Last week's sharp drop in the Nasdaq was amid a decline in each of the heavyweight FANMG stocks which lost an average of 4%. Semiconductor stocks suffered even more with a 7.7% decline which also put downward pressure on the Nasdaq.


This was the 2nd week of sharp declines in Semiconductor stocks which began the prior week amid Wall Street downgrades to the group.

Analysts were citing a possible downturn in chip demand next year as their corporate customers face slowing earnings and sales. In other words, fears of an economic slowdown next year are hitting this historically cyclical industry now.

The increased conflict in Ukraine is also weighing on the group as this country produces over 50% of the world's Neon supply. This gas is a key component in the production of Semiconductor chips.


One of the most impactful events for Growth stocks last week was the sharp rise in Treasury yields. Rising interest rates are a negative for these stocks as they reduce the value of future growth rates. The negative response to this rising rate environment was amplified by the drop in heavyweight Growth FANMG stocks which we highlighted above.


Not all stocks suffered last week however as REIT stocks posted a gain after the sector reversed its downtrend the prior week. REITs are companies that own or finance income-producing real estate and their lease structures allow frequent rent hikes that are linked to the consumer price index (CPI). 

With high gas and food prices expected to keep CPI elevated, this makes REITs a great way to hedge against high inflation. Their requirement to pay out at least 90% of their taxable profits as dividends, is another as many of these stocks offer attractive yields.

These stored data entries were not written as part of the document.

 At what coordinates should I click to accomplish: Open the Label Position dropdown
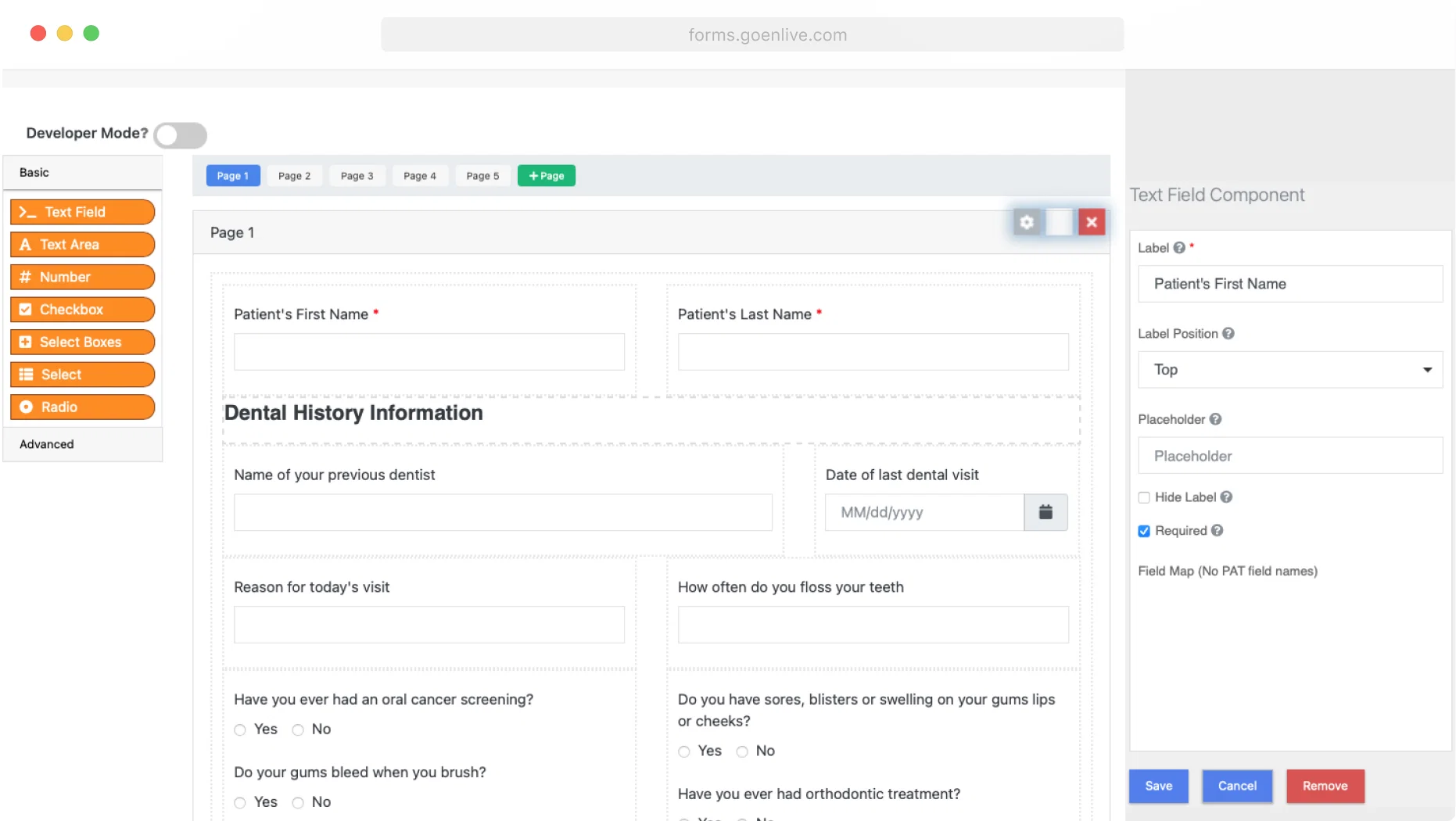pos(1290,370)
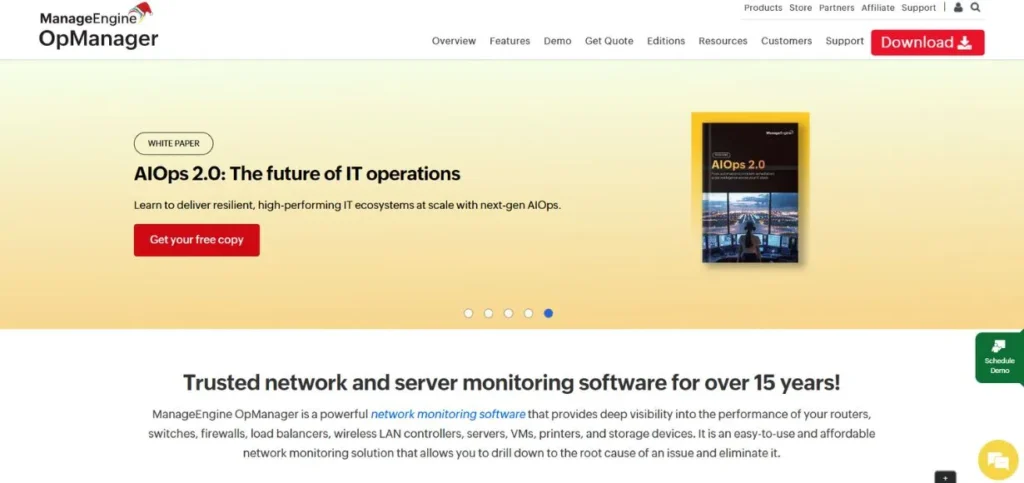This screenshot has height=483, width=1024.
Task: Expand the Resources navigation menu
Action: pyautogui.click(x=723, y=41)
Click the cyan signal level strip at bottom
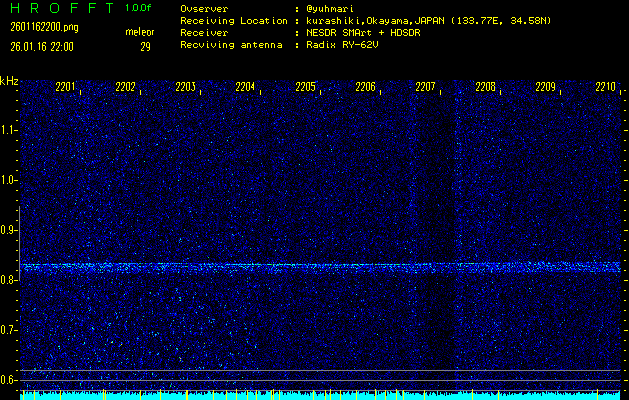 [x=320, y=396]
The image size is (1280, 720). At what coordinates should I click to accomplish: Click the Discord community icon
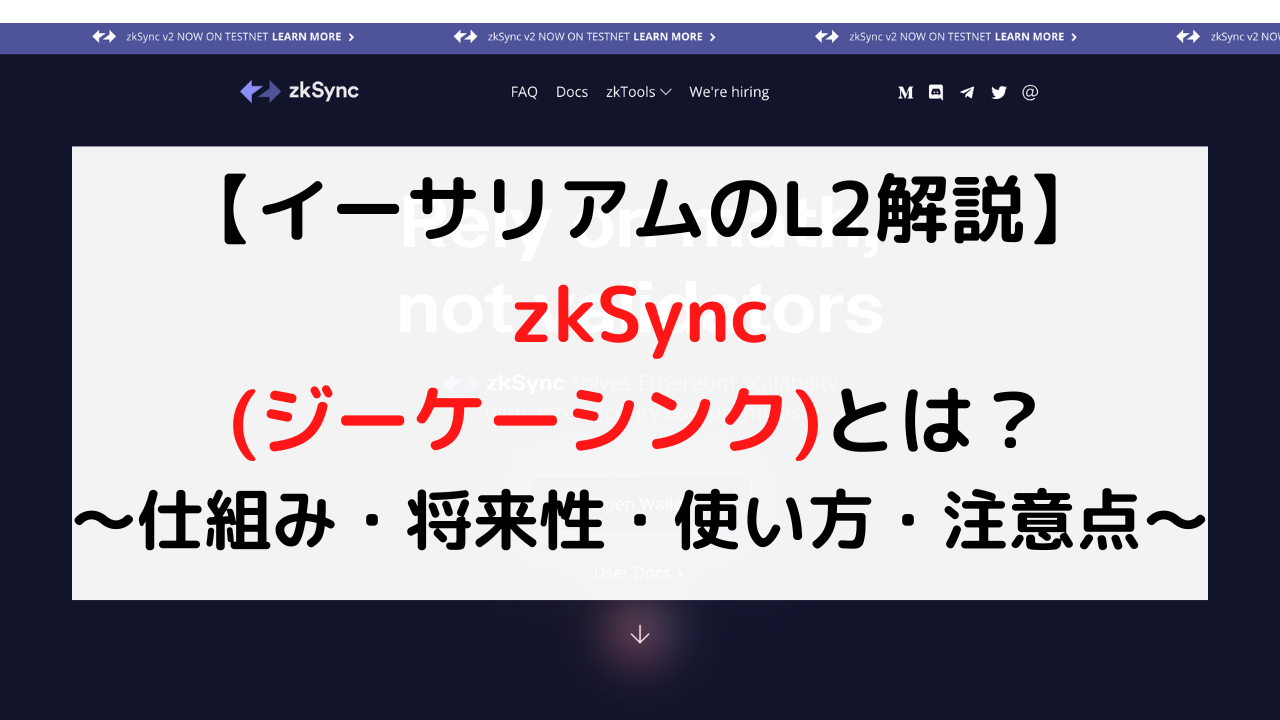pos(935,92)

Subscribers to my MEM Edge Report were alerted to a top performing REIT in last week's report, and the stock has since far outpaced its peers. This stock is poised to trade much higher, and if you'd like immediate access to it, use this link here

You'll find other suggested stocks in my MEM Edge Report that are trending higher while acting as a wonderful hedge to the currently weak markets. This twice weekly report also highlights sector rotation as it's taking shape. Last week, we discussed the move away from Semiconductor stocks while also reviewing the bullish move into REIT stocks.

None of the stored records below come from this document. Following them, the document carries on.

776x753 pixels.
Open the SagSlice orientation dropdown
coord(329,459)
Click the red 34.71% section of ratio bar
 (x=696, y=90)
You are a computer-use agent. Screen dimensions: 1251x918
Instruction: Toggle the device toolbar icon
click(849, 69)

In fact, paying attention to sector rotation was how I was able to have a 75% win rate among the 140 stocks I suggested as buys last year. If you'd like to hear more about ways to outperform the markets during periods of heightened volatility, I urge you to attend my live webinar next Wednesday evening.  You can use this link here to sign up! In case you're unable to attend, if you sign up now, you'll have access to the recording.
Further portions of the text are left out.